A key factor weighing on markets is last week’s Federal Reserve meeting, which resulted in a widely expected 25 basis point cut. But forward guidance has become very cautious, De Maere said, with the Fed’s new projections showing just one rate cut in all of 2026, a slower pace than many investors had expected. Markets continue to expect more than three cuts next year, leaving a gap between investor positioning and the central bank’s signal.
This mismatch between inflation data and policy expectations creates a volatile environment for risk assets, he added, particularly given the Bank of Japan’s expected rate hike this week and its plans to liquidate more than $500 billion in ETF assets, which have stoked concerns about global liquidity and yen carry.
“Selective purchases at the bottom of the wave”
Looking ahead, De Maere expects volatile and limited trading to continue until early 2026, with no clear trends emerging until more clarity is provided on growth, liquidity and policy. He noted that macroeconomic concerns have dominated markets for months, but it could be possible that bottom-up narratives could re-emerge soon, such as evolving U.S. crypto regulations.

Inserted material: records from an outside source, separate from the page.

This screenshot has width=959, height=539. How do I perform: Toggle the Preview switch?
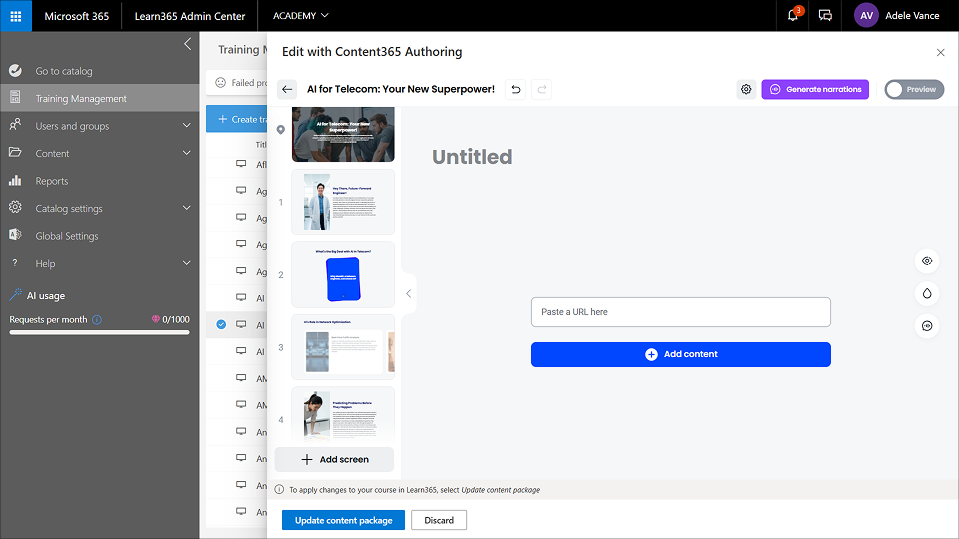tap(911, 89)
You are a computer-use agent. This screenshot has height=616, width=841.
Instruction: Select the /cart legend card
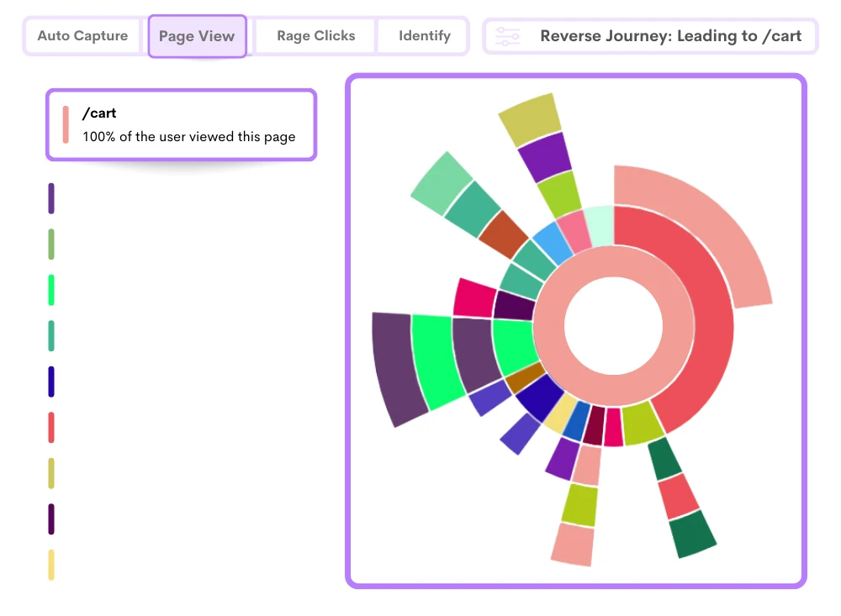[181, 124]
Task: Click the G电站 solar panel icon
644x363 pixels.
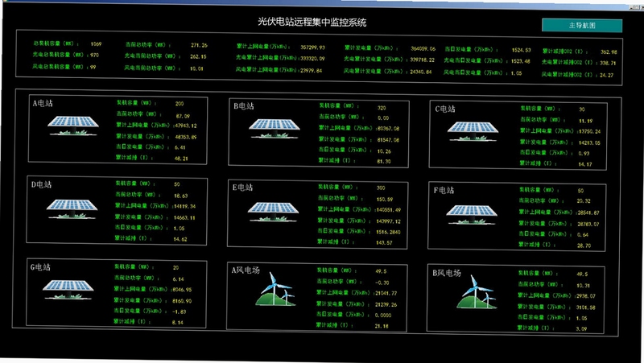Action: 68,290
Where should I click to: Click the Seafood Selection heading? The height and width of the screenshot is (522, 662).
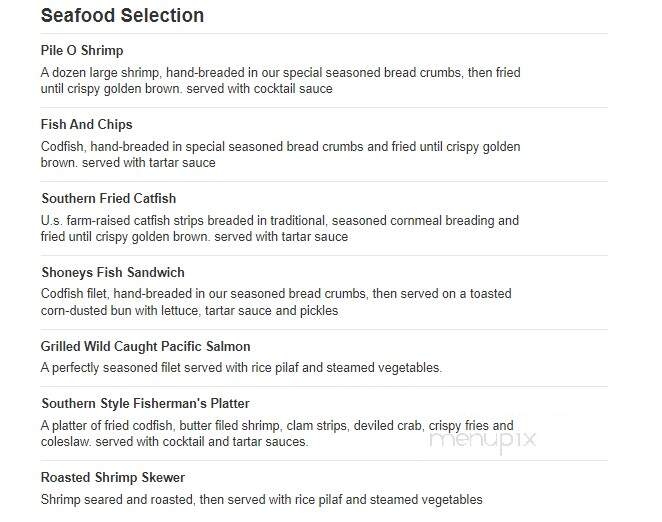(122, 16)
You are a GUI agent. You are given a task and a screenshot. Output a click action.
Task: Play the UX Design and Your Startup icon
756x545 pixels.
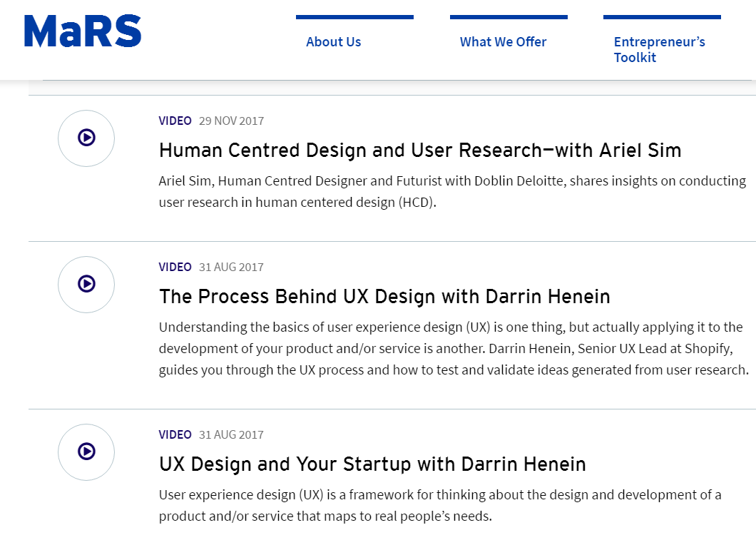click(86, 452)
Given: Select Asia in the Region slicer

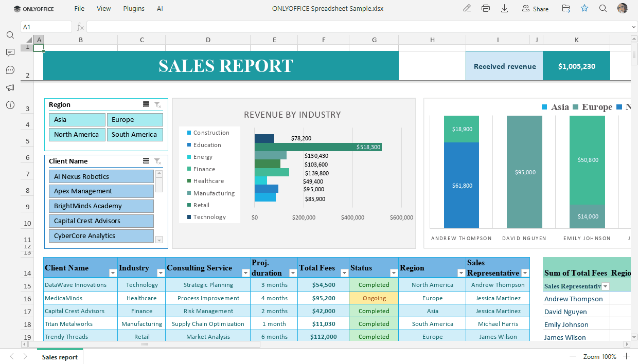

He sees no signs of forced selling of crypto, meaning any withdrawals could remain orderly, barring shock. “Until then, expect wider ranges, volatile price action and selective buying down, rather than a clear trend,” he wrote.
Analysts at Bitfinex somewhat agree, saying that the nature of bitcoin’s market structure has fundamentally changed and that the famous “four-year cycle” is no longer the dominant driver of price action.
“With annual BTC issuance now below 1%, the influence of the halving has diminished,” Bitfinex analysts wrote in a report published Monday. “The declines since 2024 have been significantly smaller as structural flows from ETFs, corporates and state-linked entities have absorbed multiples of annual mining supply.”
They argued that bitcoin is now moving into a new phase: one dominated by patient, long-term capital and lower volatility, more akin to gold.
Analysts have also noted a historical correlation between gold and bitcoin, pointing out that BTC often lags gold’s rally by 100 to 150 trading days. With gold having rebounded strongly in 2025, they said bitcoin could be poised to follow in the coming months, after a consolidation phase.
Paul Howard, senior director at trading company Wincent, also projected a more constructive outlook for 2026, but he cautioned against expecting fireworks any time soon.
“The 2025 regulatory changes, coupled with the easing of monetary policy, have established a good foundation for the continued development of the crypto asset class,” Howard said. “But I don’t expect BTC to reach new all-time highs this side of Easter.”